Whitlseblowers currently have no protection under EU law. [Bennian/Shutterstock]

The hearing of the case against Antoine Deltour and Raphael Halet, who exposed corporate tax schemes, reached Luxembourg’s highest court on Thursday (November 23), after the European Parliament voted last month in favour of protection for whistleblowers.  EURACTIV France reports.

The two former staffers of auditors PricewaterhouseCoopers (PwC), at the origin of the LuxLeaks scandal, had leaked documents to the press, proving that the Luxembourg state granted tax rebates to certain multinationals, including Apple and Amazon.

On March 15, 2017, the Frenchman Antoine Deltour was sentenced on appeal to a six- months suspended sentence and a €1,500 euros fine for breaching business secrecy and leaking stolen information. Raphael Halet was fined €1,000 euros.

A lighter sentence compared to the first conviction, thanks to a court of appeal that partially recognised Antoine Deltour’s status of a whistleblower. The magistrates did not reproach him for leaking information in the press, but for making copies of documents to the detriment of his employer. The judges argued that at the time of copying these thousands of documents, Antoine Deltour had not yet intended to blow the whistle.

Now Luxembourg’s highest court will have to determine whether the appeal judges correctly applied the law.
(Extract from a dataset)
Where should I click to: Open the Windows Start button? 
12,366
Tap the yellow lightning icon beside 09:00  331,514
But after the “Panama Papers”, then the “Paradise Papers”, this trial could also take on a political dimension, at a time when European legislation is changing.
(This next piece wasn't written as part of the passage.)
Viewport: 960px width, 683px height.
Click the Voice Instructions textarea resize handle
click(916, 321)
“If the Supreme Court of Luxembourg acquits Antoine Deltour, it would help the movement to recognize the status of whistleblowers in Europ,e” said Virginie Rozière, radical MEP on the initiative of a parliamentary report on whistleblowers.

Voted on 24 October, the text supported by the MEP is non-binding “but is a very strong political signal and calls on the Commission to act quickly,” she says.
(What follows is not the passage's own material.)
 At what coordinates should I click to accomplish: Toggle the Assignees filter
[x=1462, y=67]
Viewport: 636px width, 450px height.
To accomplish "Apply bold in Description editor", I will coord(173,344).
The report establishes a very protective definition of the whistleblower: “It’s about focusing on the concept of alert. The whistleblower is characterised by the information it reveals. He must denounce acts contrary to the general interest. Parliament has also drawn up a list of types of information that could be disclosed. A general definition would have allowed the states to play on the words,” said the MEP.

“The text proposes the creation of an independent institution to which the whistleblower could turn. It would be responsible for establishing the merits of the alert,” said Jean-Marie Cavada, shadow rapporteur for ALDE. The former journalist also claims “the need to cover legal costs incurred by the person who leaked the information. It is also important to protect the whistleblower from any economic retaliation by the employer.”

France is one of six countries in the Union to have adopted a definition protecting whistleblowers. The two European rapporteurs are however dubious about the relevance of the French definition: the law requires that the person sends the alert within his company, to his direct supervisor, before contacting the press.

“This provision may make it impossible to denounce an offence when the incriminating behaviour is inherent in the activity pursued by the company,” said Virginie Rozière. “We do not see how the French law could protect a whistleblower like Antoine Deltour!”, she said.

On the hearing that opens in Luxembourg, Virginie Rozière remains cautious but raises a point that could lead the judges to overturn the appeal:

“On appeal, the president of the court had availed himself of the European directive on the protection of business secrets to convict Antoine Deltour. Yet, this directive contains an article protecting whistleblowers and stating that the public interest takes precedence over business secrecy! This point was not mentioned, ” said the MEP.

The Commission has not yet proposed a European whistleblower status. Brussels, however, organised a public consultation on the recognition of this status in early summer 2017.

“6,000 people have already participated in this consultation, it is ten times more than usual,” said Roziere.

If the Luxembourgish court was to confirm the appeal judgment, all eyes would then be on Strasbourg, Antoine Deltour having already stated his intention to appeal to the European Court of Human Rights in case of a conviction.